§ Problem details
Repeat each line of the material below exactly.
>>
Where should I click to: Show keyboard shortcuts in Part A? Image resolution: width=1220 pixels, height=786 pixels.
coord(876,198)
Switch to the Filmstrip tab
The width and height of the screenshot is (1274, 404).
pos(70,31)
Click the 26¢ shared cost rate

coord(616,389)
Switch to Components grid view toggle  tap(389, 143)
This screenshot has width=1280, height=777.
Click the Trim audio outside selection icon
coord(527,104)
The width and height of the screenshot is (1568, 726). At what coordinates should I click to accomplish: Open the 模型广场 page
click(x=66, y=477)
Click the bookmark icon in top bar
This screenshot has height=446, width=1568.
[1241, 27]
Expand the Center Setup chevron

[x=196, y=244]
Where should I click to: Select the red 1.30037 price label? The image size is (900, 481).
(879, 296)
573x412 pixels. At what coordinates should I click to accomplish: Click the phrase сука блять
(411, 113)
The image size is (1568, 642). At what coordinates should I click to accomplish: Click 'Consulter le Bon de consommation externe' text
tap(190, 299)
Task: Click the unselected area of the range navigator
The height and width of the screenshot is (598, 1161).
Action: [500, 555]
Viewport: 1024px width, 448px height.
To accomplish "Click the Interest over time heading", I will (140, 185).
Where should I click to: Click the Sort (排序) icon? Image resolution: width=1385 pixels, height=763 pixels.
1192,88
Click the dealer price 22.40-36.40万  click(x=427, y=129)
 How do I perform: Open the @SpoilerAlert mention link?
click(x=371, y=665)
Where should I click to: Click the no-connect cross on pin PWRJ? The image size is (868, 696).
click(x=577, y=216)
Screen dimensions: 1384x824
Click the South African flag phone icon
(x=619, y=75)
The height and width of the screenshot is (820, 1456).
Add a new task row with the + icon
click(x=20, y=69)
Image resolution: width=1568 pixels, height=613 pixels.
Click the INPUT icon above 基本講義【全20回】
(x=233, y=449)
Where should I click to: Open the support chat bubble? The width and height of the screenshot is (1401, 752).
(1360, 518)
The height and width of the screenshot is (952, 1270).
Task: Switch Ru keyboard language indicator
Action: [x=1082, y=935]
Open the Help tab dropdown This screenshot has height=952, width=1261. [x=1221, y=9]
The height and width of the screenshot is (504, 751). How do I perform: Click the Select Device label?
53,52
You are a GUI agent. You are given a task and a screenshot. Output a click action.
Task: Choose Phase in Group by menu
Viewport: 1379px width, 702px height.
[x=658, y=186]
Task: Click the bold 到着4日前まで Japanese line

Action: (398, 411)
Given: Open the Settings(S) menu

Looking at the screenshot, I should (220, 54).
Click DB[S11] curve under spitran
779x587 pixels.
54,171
<<
§ Answer space
Where should I click to: Show keyboard shortcuts in Part A? Image resolution: width=1220 pixels, height=786 pixels.
coord(876,198)
Switch to the Filmstrip tab
The width and height of the screenshot is (1274, 404).
pos(70,31)
Click the 26¢ shared cost rate

coord(616,389)
Switch to Components grid view toggle  tap(389, 143)
This screenshot has width=1280, height=777.
Click the Trim audio outside selection icon
coord(527,104)
The width and height of the screenshot is (1568, 726). At what coordinates should I click to accomplish: Open the 模型广场 page
click(x=66, y=477)
Click the bookmark icon in top bar
This screenshot has height=446, width=1568.
[1241, 27]
Expand the Center Setup chevron

[x=196, y=244]
Where should I click to: Select the red 1.30037 price label? The image size is (900, 481).
(879, 296)
573x412 pixels. At what coordinates should I click to accomplish: Click the phrase сука блять
(411, 113)
The image size is (1568, 642). At what coordinates should I click to accomplish: Click 'Consulter le Bon de consommation externe' text
tap(190, 299)
Task: Click the unselected area of the range navigator
The height and width of the screenshot is (598, 1161).
Action: [500, 555]
Viewport: 1024px width, 448px height.
To accomplish "Click the Interest over time heading", I will (140, 185).
Where should I click to: Click the Sort (排序) icon? Image resolution: width=1385 pixels, height=763 pixels.
1192,88
Click the dealer price 22.40-36.40万  click(x=427, y=129)
 How do I perform: Open the @SpoilerAlert mention link?
click(x=371, y=665)
Where should I click to: Click the no-connect cross on pin PWRJ? The image size is (868, 696).
click(x=577, y=216)
Screen dimensions: 1384x824
Click the South African flag phone icon
(x=619, y=75)
The height and width of the screenshot is (820, 1456).
Add a new task row with the + icon
click(x=20, y=69)
Image resolution: width=1568 pixels, height=613 pixels.
Click the INPUT icon above 基本講義【全20回】
(x=233, y=449)
Where should I click to: Open the support chat bubble? The width and height of the screenshot is (1401, 752).
(1360, 518)
The height and width of the screenshot is (952, 1270).
Task: Switch Ru keyboard language indicator
Action: [x=1082, y=935]
Open the Help tab dropdown This screenshot has height=952, width=1261. [x=1221, y=9]
The height and width of the screenshot is (504, 751). How do I perform: Click the Select Device label?
53,52
You are a GUI agent. You are given a task and a screenshot. Output a click action.
Task: Choose Phase in Group by menu
Viewport: 1379px width, 702px height.
[x=658, y=186]
Task: Click the bold 到着4日前まで Japanese line

Action: (398, 411)
Given: Open the Settings(S) menu

Looking at the screenshot, I should (220, 54).
Click DB[S11] curve under spitran
779x587 pixels.
54,171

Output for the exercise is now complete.